Authentic ingredients include pork shoulder, roasted green chilies (Hatch or Pueblo), cumin, oregano, and chicken broth. Acceptable substitutes are pork butt for shoulder, poblano peppers for chilies, and vegetable broth if you need a vegetarian base.

cultural
Q

What other Colorado or Tex‑Mex dishes pair well with Pork Chili Verde?

A

Serve it alongside Mexican street corn (elote), a fresh avocado salad, or warm cornbread. In Colorado, a side of roasted sweet potatoes or a simple bean salad complements the rich chili.

cultural
Q

What are the most common mistakes to avoid when making Pork Chili Verde at home?

A

Common errors include under‑roasting the chilies (resulting in a raw flavor), overcrowding the pot when searing pork (which prevents browning), and cooking the chili on too high a heat, which can toughen the pork.

technical
Q

Why does this Pork Chili Verde recipe use a low‑and‑slow cooking method instead of a quick boil?

A

Low‑and‑slow cooking breaks down the connective tissue in pork shoulder, yielding melt‑in‑your‑mouth tenderness while allowing the roasted chili flavors to meld fully.
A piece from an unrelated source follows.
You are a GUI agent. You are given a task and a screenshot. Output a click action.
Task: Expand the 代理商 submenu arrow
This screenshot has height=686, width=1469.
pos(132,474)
A rapid boil would toughen the meat and mute the subtle smoky notes.

technical
Q

Can I make Pork Chili Verde ahead of time and how should I store it?

A

Yes, the chili improves after a night in the refrigerator as flavors deepen. Store in an airtight container for up to 4 days, or freeze in portions for up to 3 months. Reheat gently on low heat before serving.

technical
Q

What does the YouTube channel Chef Impact specialize in?

A

The YouTube channel Chef Impact focuses on bold, flavor‑driven American and Tex‑Mex recipes, often highlighting regional twists and game‑day meals that bring together comfort and culinary technique.

channel
Q

How does the YouTube channel Chef Impact's approach to Tex‑Mex cooking differ from other cooking channels?

A

Chef Impact emphasizes the cultural stories behind each dish, combining authentic regional ingredients with modern cooking methods like slow‑cooking and roasting, whereas many channels stick to quick, simplified versions without the deeper backstory.